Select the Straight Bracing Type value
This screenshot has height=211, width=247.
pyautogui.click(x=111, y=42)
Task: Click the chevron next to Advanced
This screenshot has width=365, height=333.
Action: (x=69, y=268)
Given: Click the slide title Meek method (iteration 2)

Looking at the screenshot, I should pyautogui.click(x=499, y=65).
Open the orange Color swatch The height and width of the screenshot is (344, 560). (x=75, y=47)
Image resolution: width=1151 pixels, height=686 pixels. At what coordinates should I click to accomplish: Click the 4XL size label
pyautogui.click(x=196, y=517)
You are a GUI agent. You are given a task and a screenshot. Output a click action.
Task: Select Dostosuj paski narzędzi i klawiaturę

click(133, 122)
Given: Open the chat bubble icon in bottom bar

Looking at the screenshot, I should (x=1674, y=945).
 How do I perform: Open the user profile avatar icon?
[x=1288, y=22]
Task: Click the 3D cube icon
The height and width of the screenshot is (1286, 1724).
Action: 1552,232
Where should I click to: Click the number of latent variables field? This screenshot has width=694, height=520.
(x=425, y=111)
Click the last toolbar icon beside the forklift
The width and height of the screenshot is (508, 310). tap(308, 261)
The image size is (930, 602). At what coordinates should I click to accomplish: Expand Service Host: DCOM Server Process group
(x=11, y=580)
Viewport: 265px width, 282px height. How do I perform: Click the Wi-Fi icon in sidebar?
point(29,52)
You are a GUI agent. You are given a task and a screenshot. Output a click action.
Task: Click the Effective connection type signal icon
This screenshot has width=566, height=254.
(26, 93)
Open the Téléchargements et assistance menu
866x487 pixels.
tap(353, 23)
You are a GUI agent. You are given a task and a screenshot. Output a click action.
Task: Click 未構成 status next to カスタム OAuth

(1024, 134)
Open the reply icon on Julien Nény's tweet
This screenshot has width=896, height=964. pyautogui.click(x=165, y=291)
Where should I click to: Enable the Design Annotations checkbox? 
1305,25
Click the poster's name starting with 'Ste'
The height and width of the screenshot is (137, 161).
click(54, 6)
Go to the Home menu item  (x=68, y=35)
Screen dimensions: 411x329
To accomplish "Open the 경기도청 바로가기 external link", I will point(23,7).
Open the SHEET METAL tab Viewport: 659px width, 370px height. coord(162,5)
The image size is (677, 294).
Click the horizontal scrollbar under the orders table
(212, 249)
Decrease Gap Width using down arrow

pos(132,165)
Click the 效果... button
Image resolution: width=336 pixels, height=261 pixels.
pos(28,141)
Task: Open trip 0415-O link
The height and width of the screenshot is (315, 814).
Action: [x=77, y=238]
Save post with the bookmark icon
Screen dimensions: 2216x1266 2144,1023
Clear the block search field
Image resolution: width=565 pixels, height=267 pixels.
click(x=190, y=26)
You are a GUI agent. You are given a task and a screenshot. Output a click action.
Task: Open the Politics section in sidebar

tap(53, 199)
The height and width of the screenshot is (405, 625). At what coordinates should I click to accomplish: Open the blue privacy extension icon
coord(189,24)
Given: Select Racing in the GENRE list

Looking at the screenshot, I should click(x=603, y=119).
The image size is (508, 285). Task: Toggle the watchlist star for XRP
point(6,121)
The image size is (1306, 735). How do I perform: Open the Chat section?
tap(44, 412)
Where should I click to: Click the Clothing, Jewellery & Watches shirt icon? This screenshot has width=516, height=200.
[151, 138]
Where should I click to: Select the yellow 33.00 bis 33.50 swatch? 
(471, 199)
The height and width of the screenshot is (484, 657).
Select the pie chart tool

○ ○ ○ ○ ○

> [Task brief]: Retype the lines starting at the line containing "Task: Click the 3D cube icon" and ending at the line containing "tap(353, 23)", both included, without any changes.

> [Exercise output]:
Task: Click the 3D cube icon
The height and width of the screenshot is (1286, 1724).
Action: 1552,232
Where should I click to: Click the number of latent variables field? This screenshot has width=694, height=520.
(x=425, y=111)
Click the last toolbar icon beside the forklift
The width and height of the screenshot is (508, 310). tap(308, 261)
The image size is (930, 602). At what coordinates should I click to accomplish: Expand Service Host: DCOM Server Process group
(x=11, y=580)
Viewport: 265px width, 282px height. How do I perform: Click the Wi-Fi icon in sidebar?
point(29,52)
You are a GUI agent. You are given a task and a screenshot. Output a click action.
Task: Click the Effective connection type signal icon
This screenshot has width=566, height=254.
(26, 93)
Open the Téléchargements et assistance menu
866x487 pixels.
tap(353, 23)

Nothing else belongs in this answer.